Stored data
----
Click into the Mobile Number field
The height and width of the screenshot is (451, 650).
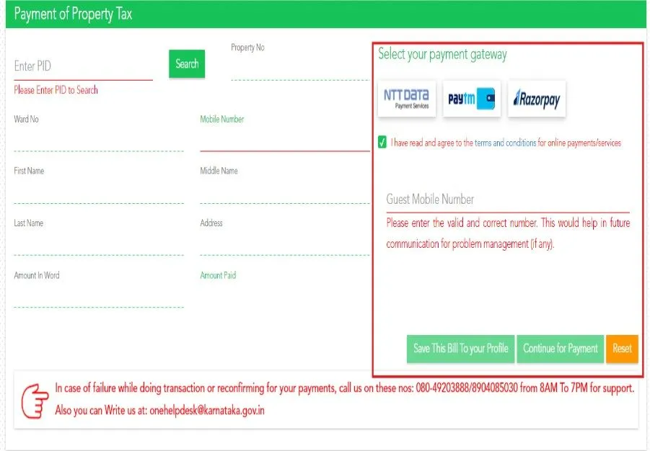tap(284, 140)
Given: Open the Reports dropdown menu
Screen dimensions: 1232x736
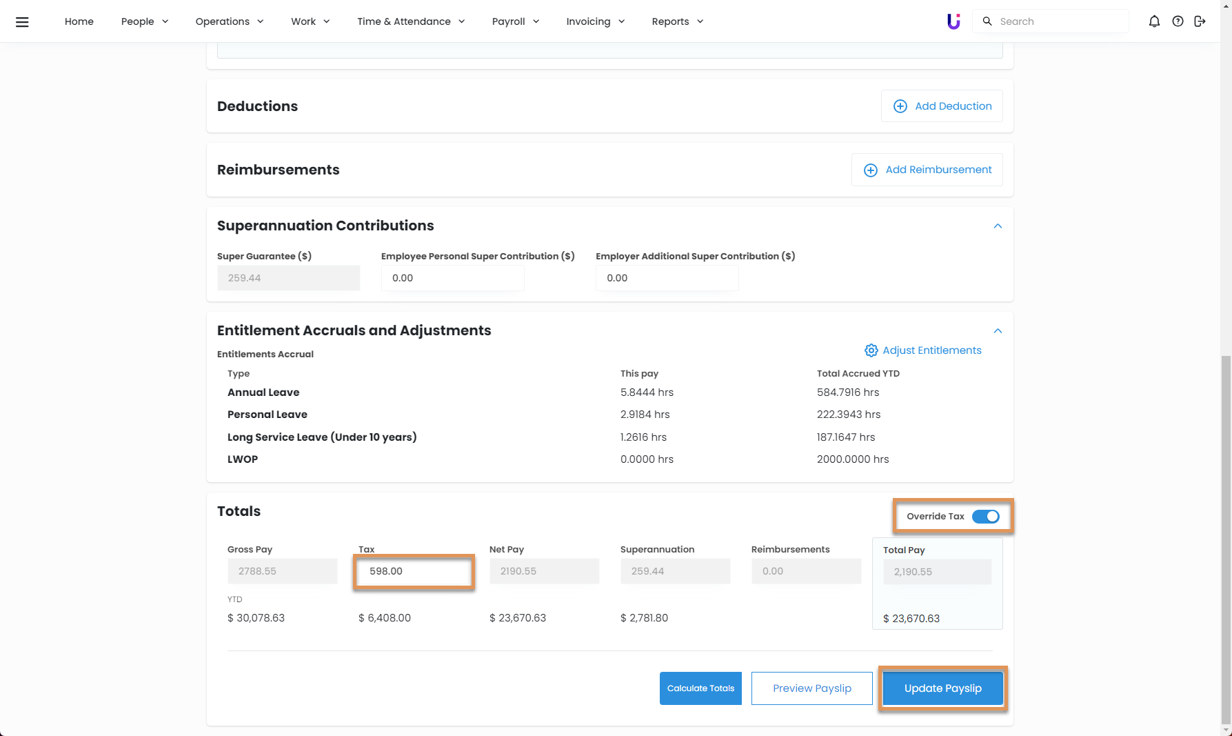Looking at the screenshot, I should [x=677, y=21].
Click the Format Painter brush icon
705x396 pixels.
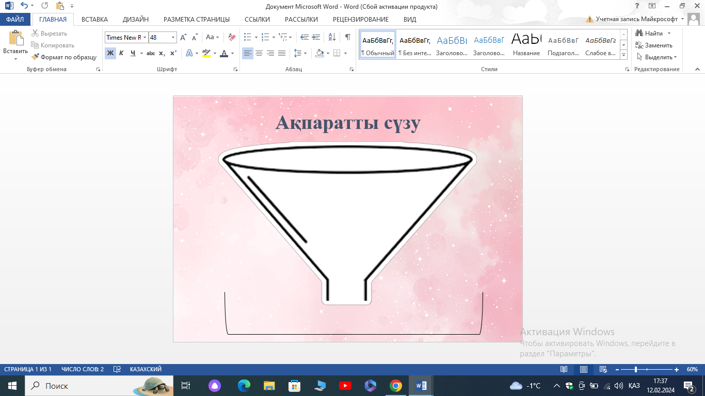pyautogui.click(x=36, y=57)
----
Your task:
Repeat the data above exactly, leaving out any pictures it holds.

Task response:
Click into the Mobile Number field
The height and width of the screenshot is (451, 650).
tap(284, 140)
Given: Open the Reports dropdown menu
Screen dimensions: 1232x736
Looking at the screenshot, I should [x=677, y=21].
Click the Format Painter brush icon
705x396 pixels.
pyautogui.click(x=36, y=57)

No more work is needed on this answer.